Text provided Block Start
I would add that I don’t think there’s a good moral reason for Amos to take wildlife suffering as the standard. The two things really have nothing to do with each other. If I’m deciding whether to stock a farm full of chickens, then what matters is the fate of those individual chickens.
(1) Quality of life in wild animals probably varies across place and time, so there’s no fixed standard to compare farm animals to. Just to make something up, suppose that wild pig starvation gets worse because of climate change. Does that lower the moral standard that I should apply when raising pigs for slaughter? If not, then what’s the appropriate time of evaluation? It seems arbitrary to place it anywhere, and given what’s at stake, an arbitrary outcome is very bad.
(2) Quality of life might vary across wild species in ways that are morally irrelevant for farming/consumption. Suppose that wild chickens tend to be happy but wild pigs tend to have hard lives. Does that make it more okay to abuse pigs than to abuse chickens? Again, that seems like an undesirably arbitrary implication.
(3) You probably know Bentham’s Bulldog’s arguments to the effect that wild animal life is very bad. I hope he’s wrong, but it’s at least possible that, if there is a default experience of cows, pigs, and chickens, it could be a fate worse than never having been born. It seems obviously wrong to raise animals in conditions like that, and that view should not be contingent on difficult empirical questions about wild animal welfare.
Again I think your post is great. I haven’t read Amos’s post, but it sounds thoughtful and interesting. I like his standard a lot better than what most people are doing.
Sure i wouldn't eat the pork from Waitrose but there is pork and other meat out there that is of an even higher standard of animal welfare that i would like to see you engage with. For example, fully pasture raised and forest raised pork by small farmers where the pigs are slaughtered locally, or lamb, hogget mutton raised fully outdoors on grass and slaughtered on site. No artificial insemination or systematic impregnation or milk harvesting etc. What about certified sustainable wild caught fish and shrimp, processed when caught or wild deer, hogs, pheasant, duck etc.? Do you find any meat that you could eat? What about eggs from pasture raised chickens?
Text provided Block End
• [Your objective]
Extend the comments on farm animal welfare, picking up right after their final sentence. The data after this point is separate material, unrelated to the comments on farm animal welfare.
Data listing Block Start
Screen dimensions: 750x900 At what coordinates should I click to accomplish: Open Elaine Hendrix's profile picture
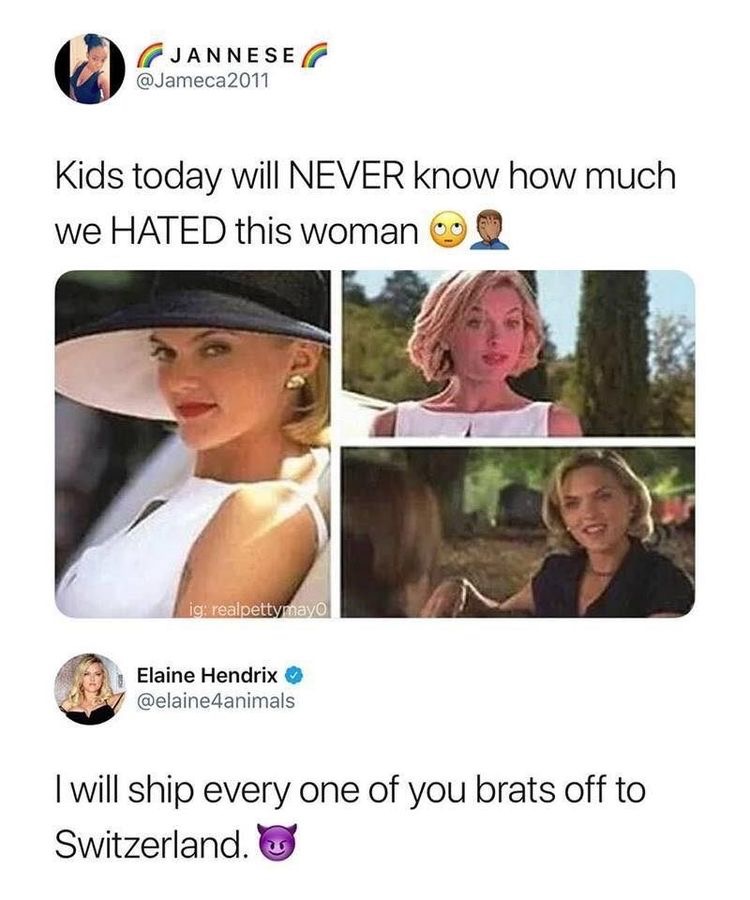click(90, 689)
Data listing Block End
Data listing Block Start
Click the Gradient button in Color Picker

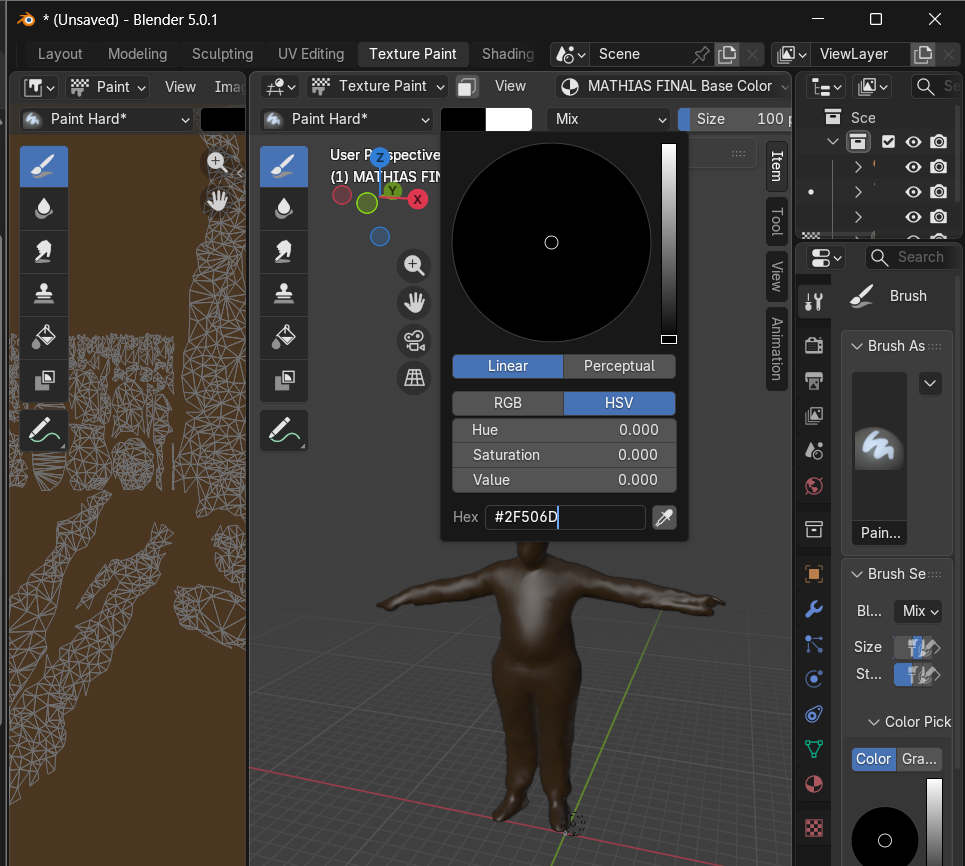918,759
Data listing Block End
• [Your response]
I think there are plenty of farms ethically raising and slaughtering animals and having them exist provides resilience to our food system so that we are not screwed if certain crops fail, for example, if Ireland had an established fishing industry of the magnitude that the UK or Scotland had in the 1840s less people would've starved to death when the potato crop failed. In fact the Irish may not be around today if they had not been exploiting cows for milk. Lactose tolerance would not have 99% penetrance among those of Irish ancestry if there was no need for it in the past. Likewise, raising sheep and lamb on the sides of mountains where crops don't grow well seems highly practical and again adds resilience to our food system. Crops can fail, be targeted by enemies, be wrecked by natural disasters and floods etc., it would be imprudent to not have back up industries we could rely on. It seems to me a fully vegan West would rely heavily on a centralised food supply chain with many countries being forced to rely heavily on imports (i.e., lacking food sovereignty). Countries exploiting animals would be at a significant advantage in a war vs those who refused just like countries using draft horses in both world wars or riding horseback to travel, plough fields and ride into battle in the past.
It seems to me veganism has been evolutionarily maladaptive in the past and would still be today in a world were say Russia invades Lithuania and WW3 starts but the US and Europe have been completely vegan for 20 years with a more precarious, centralised food system. Certainly we know Russia and China are not going vegan so we'd have less ability to defend ourselves and project power if they could take out a few targets and induce widespread famine. You know, rather than having a fishing industry on a 70% ocean world.
I presume you would have been of the opinion that Ukraine could have been fully vegan in the year 2020? Seems that would've left them more vulnerable to Russia's invasion. Not sure its a risk they should have taken though i presume you wish they would have?